The heterogeneity and non-convergence in youth awareness and expectation about GMOs and NPT found in our study leads us to reject the hypothesis that NAFTA is a technology convergence club in the Schumpeterian view, while supporting the existence of differing growth regimes among the three countries within the bloc. Overall, we found higher youth awareness in Canada and less in Mexico relative to the US. We also found that Canada’s and Mexico’s youth had more positive expectations about the futures of these technologies. The absence of club convergence suggests that these differences could persist despite operating in a FTA. Higher levels of youth awareness and expectations may not be desirable if the science behind educational programs is flawed or if awareness and expectations are fueled by agendas of rent seekers who benefit from misinformation.

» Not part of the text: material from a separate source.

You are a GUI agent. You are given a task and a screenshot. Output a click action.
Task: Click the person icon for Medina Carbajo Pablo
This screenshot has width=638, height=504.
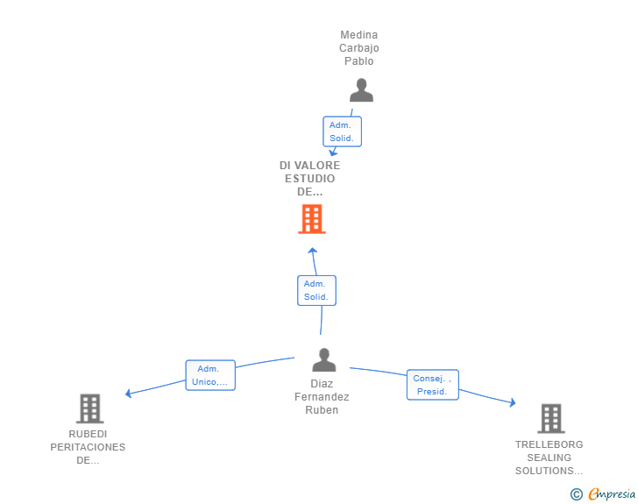pyautogui.click(x=361, y=90)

However, we are of the general opinion that good ideas tend to displace bad ones, and so innovation are desirable in the long-run. If correct, then it is important for policy makers to continue to invest in basic and applied research and to develop and implement educational programs that support this end. We found evidence that science clubs bring more awareness about these technologies in the youth population. As optimists about the future of mankind, it is our view that pressing problems with energy and food production will eventually be “solved” by developments in science and technology. For countries to thrive as resources become increasingly scarce, our future will rely on today’s well-informed and educated youths to make it happen. Our results suggest that there is more important work to be done in promoting awareness of and developing realistic expectations for our future. Given the cross-sectional nature of our study, prospective investigations relying on panel data could provide additional insights into the temporal dynamics of youth technological awareness and expectations.